• _Work instruction_
Select all lines holding the word "input" from the entries that follow.

• _Supplied material_
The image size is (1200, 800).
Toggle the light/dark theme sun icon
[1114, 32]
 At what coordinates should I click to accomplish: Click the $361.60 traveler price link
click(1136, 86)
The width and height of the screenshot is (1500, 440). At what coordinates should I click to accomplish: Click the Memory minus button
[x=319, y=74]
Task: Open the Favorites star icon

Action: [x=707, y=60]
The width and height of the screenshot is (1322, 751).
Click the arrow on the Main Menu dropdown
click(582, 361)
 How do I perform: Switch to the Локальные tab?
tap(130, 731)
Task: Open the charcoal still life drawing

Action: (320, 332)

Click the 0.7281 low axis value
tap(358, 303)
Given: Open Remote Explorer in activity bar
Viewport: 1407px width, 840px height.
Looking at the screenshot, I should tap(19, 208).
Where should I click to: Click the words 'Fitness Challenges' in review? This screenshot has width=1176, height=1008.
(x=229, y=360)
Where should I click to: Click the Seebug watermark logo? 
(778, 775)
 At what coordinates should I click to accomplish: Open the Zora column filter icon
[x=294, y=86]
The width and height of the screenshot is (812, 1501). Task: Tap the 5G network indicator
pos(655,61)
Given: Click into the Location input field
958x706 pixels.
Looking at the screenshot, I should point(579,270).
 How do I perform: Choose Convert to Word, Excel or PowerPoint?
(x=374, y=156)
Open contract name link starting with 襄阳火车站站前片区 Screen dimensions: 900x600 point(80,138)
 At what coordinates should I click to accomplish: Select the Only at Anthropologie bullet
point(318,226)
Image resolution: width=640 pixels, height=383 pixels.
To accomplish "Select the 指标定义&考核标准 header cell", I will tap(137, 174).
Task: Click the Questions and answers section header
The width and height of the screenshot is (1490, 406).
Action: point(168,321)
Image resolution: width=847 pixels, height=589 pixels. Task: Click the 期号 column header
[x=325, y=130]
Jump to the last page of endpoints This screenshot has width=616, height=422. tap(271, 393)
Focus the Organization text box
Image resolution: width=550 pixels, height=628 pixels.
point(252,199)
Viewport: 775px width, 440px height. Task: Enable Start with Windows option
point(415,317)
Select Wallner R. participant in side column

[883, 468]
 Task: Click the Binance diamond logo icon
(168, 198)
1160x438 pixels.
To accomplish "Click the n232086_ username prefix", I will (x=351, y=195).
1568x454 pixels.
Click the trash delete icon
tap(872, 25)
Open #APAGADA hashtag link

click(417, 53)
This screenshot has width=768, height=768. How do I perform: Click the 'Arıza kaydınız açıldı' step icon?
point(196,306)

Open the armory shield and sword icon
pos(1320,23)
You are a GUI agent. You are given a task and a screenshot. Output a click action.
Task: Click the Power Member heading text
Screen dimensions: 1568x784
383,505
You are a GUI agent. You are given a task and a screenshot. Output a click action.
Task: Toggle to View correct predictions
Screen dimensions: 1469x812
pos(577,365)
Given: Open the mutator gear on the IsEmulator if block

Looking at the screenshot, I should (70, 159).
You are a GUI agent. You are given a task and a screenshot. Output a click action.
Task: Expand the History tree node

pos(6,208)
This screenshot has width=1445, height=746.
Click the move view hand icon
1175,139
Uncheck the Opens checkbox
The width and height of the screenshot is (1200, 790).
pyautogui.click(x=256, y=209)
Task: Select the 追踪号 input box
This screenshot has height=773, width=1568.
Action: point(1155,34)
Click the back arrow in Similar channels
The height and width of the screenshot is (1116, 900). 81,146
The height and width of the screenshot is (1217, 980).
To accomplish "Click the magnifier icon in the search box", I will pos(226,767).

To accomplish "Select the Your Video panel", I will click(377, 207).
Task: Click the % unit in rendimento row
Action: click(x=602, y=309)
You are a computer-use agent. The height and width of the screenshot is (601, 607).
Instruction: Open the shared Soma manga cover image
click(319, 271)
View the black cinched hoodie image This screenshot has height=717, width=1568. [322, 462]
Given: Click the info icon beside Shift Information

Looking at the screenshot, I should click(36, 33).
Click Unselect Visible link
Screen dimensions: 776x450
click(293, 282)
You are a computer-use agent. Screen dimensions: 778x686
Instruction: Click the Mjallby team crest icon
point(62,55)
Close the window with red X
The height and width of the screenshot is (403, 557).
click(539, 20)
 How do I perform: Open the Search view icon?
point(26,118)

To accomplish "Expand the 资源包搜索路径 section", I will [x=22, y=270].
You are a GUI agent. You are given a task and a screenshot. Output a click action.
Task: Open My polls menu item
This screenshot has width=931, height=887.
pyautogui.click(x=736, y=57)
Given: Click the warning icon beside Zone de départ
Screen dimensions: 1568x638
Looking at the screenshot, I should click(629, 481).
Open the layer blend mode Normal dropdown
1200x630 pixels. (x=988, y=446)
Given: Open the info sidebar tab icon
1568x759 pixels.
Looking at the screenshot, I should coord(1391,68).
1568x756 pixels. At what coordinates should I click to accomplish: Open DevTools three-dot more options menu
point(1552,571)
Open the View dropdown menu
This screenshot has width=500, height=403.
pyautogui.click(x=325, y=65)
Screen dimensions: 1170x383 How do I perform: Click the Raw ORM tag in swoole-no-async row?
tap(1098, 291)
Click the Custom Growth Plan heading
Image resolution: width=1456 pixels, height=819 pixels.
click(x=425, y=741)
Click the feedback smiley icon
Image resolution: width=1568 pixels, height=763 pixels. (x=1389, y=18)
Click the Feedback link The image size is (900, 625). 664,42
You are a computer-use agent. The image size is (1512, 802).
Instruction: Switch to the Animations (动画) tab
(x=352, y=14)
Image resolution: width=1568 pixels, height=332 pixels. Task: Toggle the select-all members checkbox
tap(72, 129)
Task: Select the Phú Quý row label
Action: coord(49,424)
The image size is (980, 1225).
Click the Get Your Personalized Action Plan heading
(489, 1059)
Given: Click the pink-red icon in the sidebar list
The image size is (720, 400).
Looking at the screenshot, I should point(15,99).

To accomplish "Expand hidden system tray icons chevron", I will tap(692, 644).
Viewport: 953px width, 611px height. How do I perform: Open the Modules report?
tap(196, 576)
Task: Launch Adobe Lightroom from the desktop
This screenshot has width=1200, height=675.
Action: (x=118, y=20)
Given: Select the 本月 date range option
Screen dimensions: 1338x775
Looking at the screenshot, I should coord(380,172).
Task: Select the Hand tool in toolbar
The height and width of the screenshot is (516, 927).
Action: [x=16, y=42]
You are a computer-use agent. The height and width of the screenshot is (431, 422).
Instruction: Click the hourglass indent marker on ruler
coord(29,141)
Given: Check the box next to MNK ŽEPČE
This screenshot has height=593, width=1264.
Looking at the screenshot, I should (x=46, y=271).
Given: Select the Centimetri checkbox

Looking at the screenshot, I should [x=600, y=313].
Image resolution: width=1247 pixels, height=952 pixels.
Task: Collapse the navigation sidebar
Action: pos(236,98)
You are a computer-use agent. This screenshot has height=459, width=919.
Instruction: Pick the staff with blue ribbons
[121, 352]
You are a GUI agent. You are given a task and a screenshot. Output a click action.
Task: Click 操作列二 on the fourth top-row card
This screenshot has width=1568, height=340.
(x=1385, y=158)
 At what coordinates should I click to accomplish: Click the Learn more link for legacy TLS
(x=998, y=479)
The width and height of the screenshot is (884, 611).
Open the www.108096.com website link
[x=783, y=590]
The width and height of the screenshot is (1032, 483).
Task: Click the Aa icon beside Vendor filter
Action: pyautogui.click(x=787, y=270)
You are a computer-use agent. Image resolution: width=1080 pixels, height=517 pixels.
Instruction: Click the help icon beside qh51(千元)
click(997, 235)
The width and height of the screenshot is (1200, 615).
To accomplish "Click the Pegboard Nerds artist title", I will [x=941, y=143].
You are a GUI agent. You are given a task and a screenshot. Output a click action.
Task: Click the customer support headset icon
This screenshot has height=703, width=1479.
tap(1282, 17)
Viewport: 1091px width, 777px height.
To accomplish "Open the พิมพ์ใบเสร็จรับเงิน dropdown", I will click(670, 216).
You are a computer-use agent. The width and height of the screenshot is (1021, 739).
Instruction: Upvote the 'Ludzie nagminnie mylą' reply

• _Solution to this exercise_
Given: Click into the Location input field
Task: Select the 追踪号 input box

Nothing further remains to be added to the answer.